Protesters gathered at the ministry’s main gate, holding several signs and chanting against the minister of education, President Mohamed Morsi, and the Muslim Brotherhood. Protesters wrote slogans expressing their demands on the walls of the ministry.
The demands included dismissing the minister of education, subjecting schools to regular ministerial inspections, and taking legal action against teachers who violate the rights of the students rather than ordinary suspensions by the ministry of education.
In addition to students, members of several feminist organisations and NGOs attended the protest. Several elderly women also took part.
“These protesters appear every once in a while, raising different demands, and I don’t know if they are really the ones behind their diverse demands. We are abiding by the relevant laws and regulations. If you want to change those laws, head to the nearby Shura Council,” said Hisham Kamal, the director of the security department at the ministry of education.
Kamal said the ministry only suspends students who violate the rules of the Egyptian educational system. “Some students were suspended for exceeding the maximum absence limit, some were engaged in fights with their teachers and colleagues, while some were suspended for spreading political propaganda, which is forbidden in schools.”
Kamal said that any incident of violence against a student is dealt with immediately by the ministry’s officials. “The teacher who cut a student’s hair in Luxor was suspended,” he explained. Kamal further claimed that it is not possible for sexual harassment to take place in schools, explaining that no teacher would be able to harass a student in front of a class attended by 60 students. “There is no way this could happen, unless the student went voluntarily with the teacher to a location where he harassed her, and at that point we would no longer see this as harassment.”
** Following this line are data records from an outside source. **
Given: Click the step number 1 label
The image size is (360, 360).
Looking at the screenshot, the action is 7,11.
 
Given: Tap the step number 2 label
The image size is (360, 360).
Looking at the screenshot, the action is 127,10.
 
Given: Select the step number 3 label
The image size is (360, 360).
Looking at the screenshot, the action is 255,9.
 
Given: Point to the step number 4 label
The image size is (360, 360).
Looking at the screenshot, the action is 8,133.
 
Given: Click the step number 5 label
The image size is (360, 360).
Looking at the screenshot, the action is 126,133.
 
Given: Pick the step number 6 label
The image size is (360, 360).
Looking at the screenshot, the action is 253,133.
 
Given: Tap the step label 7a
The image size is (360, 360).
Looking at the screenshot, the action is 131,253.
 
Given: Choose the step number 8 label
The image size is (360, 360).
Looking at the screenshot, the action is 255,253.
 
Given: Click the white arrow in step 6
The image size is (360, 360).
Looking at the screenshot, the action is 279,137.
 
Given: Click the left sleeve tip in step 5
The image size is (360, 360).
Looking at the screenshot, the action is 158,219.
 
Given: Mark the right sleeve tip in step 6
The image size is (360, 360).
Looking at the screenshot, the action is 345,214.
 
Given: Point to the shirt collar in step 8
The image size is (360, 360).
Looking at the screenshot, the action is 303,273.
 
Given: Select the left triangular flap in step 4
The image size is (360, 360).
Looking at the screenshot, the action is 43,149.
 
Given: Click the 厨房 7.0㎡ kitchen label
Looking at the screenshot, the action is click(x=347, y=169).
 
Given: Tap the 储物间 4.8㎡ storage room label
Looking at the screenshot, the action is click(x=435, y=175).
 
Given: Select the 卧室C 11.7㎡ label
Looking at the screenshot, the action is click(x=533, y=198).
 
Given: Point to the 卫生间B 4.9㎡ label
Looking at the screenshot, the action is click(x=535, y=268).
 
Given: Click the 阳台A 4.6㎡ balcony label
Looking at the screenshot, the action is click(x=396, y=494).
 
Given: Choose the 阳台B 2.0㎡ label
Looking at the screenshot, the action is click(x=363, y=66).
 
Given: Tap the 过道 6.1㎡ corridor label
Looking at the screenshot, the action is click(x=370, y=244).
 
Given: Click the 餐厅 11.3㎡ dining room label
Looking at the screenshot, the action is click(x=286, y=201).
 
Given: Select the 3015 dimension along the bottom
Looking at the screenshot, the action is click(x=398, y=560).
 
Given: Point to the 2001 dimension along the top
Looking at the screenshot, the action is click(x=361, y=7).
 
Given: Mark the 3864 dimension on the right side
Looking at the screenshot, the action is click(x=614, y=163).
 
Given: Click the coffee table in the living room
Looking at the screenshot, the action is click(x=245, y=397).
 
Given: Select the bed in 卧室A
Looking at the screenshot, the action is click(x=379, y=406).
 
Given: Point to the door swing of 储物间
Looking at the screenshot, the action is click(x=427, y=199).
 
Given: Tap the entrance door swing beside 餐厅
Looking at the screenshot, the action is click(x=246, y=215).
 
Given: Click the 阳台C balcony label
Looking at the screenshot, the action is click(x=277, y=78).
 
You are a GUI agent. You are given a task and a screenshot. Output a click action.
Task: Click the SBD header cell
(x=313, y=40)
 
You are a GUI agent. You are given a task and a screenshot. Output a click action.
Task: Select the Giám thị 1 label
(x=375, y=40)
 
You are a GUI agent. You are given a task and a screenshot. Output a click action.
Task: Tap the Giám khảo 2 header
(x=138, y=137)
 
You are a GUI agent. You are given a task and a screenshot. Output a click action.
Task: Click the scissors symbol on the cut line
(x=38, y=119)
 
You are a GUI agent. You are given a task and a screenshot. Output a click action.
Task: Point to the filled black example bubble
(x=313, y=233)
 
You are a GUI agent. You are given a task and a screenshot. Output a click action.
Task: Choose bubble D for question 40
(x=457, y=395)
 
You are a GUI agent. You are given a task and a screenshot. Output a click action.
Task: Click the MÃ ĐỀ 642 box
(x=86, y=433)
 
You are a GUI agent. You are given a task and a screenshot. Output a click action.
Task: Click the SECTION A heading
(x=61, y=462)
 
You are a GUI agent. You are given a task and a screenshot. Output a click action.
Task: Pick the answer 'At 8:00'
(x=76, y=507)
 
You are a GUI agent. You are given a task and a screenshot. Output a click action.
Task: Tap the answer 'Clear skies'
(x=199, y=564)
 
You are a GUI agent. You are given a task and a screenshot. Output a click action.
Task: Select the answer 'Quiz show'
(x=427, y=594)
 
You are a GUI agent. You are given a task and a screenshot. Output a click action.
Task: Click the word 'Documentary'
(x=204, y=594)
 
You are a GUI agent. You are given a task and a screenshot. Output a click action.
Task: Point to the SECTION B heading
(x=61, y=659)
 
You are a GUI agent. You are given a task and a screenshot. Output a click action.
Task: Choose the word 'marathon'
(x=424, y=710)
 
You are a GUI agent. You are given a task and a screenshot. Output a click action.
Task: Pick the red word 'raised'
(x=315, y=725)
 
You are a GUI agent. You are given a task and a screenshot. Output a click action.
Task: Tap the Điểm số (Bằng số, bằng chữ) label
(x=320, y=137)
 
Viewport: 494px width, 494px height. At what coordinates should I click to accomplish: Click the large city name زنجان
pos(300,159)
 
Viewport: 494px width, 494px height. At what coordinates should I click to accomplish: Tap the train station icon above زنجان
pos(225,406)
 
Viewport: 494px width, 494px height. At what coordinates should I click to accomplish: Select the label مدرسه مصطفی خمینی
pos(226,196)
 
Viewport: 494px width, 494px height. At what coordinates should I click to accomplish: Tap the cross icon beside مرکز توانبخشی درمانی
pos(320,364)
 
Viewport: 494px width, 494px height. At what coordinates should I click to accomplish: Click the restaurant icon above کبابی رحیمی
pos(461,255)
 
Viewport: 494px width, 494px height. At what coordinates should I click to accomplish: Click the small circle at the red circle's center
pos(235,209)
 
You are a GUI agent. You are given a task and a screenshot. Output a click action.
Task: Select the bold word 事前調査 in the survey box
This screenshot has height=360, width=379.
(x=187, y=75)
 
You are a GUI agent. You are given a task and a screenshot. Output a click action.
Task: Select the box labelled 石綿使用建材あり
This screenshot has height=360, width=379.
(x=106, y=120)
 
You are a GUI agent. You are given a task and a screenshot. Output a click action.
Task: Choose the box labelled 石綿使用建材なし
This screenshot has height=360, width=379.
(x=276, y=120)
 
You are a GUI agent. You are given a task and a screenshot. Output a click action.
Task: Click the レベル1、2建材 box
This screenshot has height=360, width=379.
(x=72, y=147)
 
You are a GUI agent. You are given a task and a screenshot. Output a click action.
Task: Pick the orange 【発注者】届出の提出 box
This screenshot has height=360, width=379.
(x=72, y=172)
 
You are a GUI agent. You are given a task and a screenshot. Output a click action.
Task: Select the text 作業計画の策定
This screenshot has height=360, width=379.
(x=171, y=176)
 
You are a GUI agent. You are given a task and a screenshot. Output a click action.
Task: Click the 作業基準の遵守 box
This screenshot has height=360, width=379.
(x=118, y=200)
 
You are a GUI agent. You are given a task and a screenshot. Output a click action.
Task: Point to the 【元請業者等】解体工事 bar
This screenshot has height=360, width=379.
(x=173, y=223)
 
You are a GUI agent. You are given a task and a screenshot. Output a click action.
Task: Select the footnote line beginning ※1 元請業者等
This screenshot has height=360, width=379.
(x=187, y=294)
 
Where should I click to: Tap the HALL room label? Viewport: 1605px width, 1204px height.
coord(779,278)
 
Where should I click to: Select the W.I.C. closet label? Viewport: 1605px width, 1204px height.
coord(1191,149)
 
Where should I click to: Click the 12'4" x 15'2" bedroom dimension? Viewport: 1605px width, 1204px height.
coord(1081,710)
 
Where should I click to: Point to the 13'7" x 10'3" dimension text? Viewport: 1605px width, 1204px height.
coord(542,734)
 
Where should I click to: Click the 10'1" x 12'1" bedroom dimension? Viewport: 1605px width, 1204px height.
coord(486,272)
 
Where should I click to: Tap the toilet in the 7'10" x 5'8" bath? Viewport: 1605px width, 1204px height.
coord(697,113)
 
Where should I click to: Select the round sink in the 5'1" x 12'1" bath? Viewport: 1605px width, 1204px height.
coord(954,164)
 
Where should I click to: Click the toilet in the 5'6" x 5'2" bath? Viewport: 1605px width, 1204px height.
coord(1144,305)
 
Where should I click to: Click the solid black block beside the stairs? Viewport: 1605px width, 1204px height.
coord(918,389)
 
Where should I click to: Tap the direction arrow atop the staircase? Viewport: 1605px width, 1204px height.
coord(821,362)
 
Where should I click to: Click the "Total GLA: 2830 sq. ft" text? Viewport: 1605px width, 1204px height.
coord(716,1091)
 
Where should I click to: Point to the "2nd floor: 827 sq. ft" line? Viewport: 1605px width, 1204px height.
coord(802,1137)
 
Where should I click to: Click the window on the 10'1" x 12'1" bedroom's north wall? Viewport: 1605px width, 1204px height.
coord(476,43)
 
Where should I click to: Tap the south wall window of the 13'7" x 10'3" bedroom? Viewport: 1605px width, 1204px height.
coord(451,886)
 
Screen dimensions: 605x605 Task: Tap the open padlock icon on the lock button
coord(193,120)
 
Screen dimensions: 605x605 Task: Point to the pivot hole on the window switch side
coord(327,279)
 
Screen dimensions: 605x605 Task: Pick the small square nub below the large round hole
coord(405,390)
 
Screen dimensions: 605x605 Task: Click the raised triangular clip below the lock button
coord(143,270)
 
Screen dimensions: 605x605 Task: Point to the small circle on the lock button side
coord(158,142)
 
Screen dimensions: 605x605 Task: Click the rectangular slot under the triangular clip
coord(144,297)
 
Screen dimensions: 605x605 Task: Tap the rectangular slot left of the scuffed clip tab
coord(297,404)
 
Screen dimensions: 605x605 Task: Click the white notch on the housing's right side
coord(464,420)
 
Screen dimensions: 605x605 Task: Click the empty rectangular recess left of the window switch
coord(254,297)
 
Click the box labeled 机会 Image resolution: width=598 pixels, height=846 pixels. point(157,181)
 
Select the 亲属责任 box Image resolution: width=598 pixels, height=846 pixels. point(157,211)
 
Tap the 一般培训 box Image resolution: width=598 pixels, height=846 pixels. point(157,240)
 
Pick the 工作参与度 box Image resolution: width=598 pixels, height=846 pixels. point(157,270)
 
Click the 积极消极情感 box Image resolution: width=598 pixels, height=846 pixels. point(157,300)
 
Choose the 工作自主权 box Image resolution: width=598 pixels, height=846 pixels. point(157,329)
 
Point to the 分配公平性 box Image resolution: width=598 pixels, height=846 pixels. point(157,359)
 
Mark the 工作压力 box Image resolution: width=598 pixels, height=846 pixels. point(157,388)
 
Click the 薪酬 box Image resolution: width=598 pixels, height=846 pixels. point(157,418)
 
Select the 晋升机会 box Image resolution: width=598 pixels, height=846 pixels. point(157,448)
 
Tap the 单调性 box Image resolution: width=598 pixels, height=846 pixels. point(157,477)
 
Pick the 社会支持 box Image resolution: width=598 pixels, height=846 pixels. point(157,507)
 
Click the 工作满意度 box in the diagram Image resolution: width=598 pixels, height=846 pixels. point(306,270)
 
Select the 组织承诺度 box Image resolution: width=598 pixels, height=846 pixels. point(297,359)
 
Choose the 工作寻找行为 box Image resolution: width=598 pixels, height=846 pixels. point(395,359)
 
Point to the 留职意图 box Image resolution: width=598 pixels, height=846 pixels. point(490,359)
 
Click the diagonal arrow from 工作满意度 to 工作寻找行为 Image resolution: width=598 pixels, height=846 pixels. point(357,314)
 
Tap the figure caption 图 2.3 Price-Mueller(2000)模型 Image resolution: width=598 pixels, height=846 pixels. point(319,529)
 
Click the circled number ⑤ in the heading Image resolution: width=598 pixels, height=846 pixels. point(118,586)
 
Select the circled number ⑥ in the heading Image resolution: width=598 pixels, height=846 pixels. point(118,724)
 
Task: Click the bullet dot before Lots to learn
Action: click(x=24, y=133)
Fatma El-Sherif, a member of the Fouada Watch women’s rights group, claimed that teachers frequently beat, insult, and harass students. She added that the education ministry’s punishments do not deter teachers, claiming that they are rarely imposed in practice. “With the exception of the Luxor teacher, no other teachers have been punished for their violations of students’ rights,” she said.
During the protest, Kamal proposed that protesters met with Mohamed Al-Serougy, the ministry’s media advisor, to discuss their demands. However, the protesters rejected this idea and insisted that the dismissal of the minister of education was a precondition to any negotiations.